**** Excerpted data ****

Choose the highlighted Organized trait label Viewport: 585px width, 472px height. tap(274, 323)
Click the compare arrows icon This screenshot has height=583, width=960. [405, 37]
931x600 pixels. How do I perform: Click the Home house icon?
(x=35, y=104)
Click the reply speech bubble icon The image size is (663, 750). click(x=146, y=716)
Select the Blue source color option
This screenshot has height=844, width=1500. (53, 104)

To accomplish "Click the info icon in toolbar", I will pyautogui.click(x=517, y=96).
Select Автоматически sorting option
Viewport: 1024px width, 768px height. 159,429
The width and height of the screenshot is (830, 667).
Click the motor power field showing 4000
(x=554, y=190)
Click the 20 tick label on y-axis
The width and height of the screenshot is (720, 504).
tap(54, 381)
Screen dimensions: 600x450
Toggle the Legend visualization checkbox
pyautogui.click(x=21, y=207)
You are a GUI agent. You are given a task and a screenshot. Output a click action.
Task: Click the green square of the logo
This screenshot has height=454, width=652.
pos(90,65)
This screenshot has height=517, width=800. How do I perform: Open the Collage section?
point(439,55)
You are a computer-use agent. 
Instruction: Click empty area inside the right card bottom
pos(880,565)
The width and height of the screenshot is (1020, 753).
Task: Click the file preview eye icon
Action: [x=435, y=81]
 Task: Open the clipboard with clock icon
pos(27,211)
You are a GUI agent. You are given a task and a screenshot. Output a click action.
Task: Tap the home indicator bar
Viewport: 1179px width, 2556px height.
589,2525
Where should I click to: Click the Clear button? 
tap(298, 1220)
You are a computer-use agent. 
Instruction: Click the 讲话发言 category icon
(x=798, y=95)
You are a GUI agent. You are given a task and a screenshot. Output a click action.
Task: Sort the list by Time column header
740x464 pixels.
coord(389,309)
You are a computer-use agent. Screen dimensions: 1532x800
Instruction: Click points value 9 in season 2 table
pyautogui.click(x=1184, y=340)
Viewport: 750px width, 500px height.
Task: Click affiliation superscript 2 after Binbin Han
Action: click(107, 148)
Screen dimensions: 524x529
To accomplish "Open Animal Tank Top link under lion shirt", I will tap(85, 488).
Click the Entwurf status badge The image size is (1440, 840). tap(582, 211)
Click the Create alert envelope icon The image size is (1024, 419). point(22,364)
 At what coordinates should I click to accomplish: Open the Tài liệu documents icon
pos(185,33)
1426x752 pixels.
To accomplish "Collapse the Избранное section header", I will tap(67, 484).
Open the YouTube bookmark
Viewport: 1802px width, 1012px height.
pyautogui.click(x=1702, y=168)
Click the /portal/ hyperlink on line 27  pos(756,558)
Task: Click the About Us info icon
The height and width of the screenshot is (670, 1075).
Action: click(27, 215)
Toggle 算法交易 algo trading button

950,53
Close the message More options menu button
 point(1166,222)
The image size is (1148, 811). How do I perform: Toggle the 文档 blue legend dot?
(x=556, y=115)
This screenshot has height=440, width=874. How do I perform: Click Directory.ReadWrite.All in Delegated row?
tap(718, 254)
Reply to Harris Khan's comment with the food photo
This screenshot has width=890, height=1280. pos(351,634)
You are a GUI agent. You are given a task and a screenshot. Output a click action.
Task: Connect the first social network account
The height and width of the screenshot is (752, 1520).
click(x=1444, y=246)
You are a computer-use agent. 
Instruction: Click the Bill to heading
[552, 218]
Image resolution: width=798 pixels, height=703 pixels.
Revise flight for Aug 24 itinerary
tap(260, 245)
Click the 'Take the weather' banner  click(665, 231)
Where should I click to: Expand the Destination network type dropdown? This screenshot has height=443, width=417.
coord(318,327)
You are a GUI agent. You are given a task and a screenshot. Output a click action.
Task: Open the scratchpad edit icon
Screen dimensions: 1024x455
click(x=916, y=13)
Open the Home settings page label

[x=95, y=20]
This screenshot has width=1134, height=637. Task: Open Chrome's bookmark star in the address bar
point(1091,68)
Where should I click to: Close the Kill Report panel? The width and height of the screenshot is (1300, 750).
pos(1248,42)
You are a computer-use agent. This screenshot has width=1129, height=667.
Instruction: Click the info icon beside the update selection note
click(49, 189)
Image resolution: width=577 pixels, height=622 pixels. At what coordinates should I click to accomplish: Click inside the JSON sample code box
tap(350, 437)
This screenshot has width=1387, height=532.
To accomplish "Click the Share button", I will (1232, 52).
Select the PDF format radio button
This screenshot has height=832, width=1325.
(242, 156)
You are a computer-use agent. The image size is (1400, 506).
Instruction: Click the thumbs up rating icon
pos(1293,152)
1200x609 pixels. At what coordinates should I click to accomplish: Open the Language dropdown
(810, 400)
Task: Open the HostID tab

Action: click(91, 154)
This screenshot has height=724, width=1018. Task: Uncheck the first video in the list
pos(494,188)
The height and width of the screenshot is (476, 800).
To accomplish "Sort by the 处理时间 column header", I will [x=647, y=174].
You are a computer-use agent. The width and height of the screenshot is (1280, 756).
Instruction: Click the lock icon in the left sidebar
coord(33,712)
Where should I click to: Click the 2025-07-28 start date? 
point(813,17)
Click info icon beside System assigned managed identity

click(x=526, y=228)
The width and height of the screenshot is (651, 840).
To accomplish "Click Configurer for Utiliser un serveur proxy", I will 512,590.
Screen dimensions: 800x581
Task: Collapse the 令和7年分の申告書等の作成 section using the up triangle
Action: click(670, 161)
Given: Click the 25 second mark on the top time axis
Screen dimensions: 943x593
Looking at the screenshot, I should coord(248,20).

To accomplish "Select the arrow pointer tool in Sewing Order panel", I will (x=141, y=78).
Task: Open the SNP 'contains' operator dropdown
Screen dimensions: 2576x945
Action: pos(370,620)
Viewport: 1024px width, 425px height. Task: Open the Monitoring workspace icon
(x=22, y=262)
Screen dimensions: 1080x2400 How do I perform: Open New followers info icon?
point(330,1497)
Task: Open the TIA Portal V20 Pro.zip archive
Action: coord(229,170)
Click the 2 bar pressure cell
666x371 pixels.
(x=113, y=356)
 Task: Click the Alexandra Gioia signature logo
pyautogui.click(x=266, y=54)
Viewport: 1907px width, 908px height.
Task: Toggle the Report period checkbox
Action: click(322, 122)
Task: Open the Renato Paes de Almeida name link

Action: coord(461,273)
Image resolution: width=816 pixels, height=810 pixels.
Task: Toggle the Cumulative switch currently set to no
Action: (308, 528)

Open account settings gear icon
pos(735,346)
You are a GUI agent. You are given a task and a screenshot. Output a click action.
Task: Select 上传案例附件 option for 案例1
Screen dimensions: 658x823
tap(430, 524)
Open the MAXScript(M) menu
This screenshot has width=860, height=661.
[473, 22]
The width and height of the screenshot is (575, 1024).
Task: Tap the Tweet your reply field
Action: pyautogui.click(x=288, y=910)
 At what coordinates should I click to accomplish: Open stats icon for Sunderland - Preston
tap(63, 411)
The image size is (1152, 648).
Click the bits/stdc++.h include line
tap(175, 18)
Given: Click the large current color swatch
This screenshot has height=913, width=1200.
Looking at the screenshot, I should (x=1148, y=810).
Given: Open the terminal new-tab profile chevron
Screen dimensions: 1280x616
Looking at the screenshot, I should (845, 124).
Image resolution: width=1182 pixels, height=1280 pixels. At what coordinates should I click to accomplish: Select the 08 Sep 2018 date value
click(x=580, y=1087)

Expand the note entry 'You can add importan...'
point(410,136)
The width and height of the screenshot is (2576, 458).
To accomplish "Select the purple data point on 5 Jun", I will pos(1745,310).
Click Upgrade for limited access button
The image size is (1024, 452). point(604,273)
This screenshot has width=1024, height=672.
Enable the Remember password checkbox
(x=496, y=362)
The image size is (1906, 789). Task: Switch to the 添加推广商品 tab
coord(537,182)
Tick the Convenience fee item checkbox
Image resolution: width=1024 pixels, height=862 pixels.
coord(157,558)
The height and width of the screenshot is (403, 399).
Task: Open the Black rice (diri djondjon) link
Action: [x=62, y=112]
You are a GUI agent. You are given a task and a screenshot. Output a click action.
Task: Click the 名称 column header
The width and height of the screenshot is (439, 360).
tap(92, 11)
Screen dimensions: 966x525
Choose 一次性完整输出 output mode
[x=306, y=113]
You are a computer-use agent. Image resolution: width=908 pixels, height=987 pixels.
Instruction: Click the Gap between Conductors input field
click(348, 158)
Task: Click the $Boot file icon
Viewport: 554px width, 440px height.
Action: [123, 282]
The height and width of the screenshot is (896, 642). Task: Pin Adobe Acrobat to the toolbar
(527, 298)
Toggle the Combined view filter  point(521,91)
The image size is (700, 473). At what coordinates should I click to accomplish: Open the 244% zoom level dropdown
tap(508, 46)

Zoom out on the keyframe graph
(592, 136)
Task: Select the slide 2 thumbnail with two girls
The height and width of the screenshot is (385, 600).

****

[The task] Your answer must consist solely of the lines above between the line holding "Task: Tap the home indicator bar" and the line holding "Task: Connect the", inclusive, copied exactly.

[Task answer]
Task: Tap the home indicator bar
Viewport: 1179px width, 2556px height.
589,2525
Where should I click to: Click the Clear button? 
tap(298, 1220)
You are a computer-use agent. 
Instruction: Click the 讲话发言 category icon
(x=798, y=95)
You are a GUI agent. You are given a task and a screenshot. Output a click action.
Task: Sort the list by Time column header
740x464 pixels.
coord(389,309)
You are a computer-use agent. Screen dimensions: 1532x800
Instruction: Click points value 9 in season 2 table
pyautogui.click(x=1184, y=340)
Viewport: 750px width, 500px height.
Task: Click affiliation superscript 2 after Binbin Han
Action: click(107, 148)
Screen dimensions: 524x529
To accomplish "Open Animal Tank Top link under lion shirt", I will tap(85, 488).
Click the Entwurf status badge The image size is (1440, 840). tap(582, 211)
Click the Create alert envelope icon The image size is (1024, 419). point(22,364)
 At what coordinates should I click to accomplish: Open the Tài liệu documents icon
pos(185,33)
1426x752 pixels.
To accomplish "Collapse the Избранное section header", I will tap(67, 484).
Open the YouTube bookmark
Viewport: 1802px width, 1012px height.
pyautogui.click(x=1702, y=168)
Click the /portal/ hyperlink on line 27  pos(756,558)
Task: Click the About Us info icon
The height and width of the screenshot is (670, 1075).
Action: click(27, 215)
Toggle 算法交易 algo trading button

950,53
Close the message More options menu button
 point(1166,222)
The image size is (1148, 811). How do I perform: Toggle the 文档 blue legend dot?
(x=556, y=115)
This screenshot has height=440, width=874. How do I perform: Click Directory.ReadWrite.All in Delegated row?
tap(718, 254)
Reply to Harris Khan's comment with the food photo
This screenshot has width=890, height=1280. pos(351,634)
You are a GUI agent. You are given a task and a screenshot. Output a click action.
Task: Connect the first social network account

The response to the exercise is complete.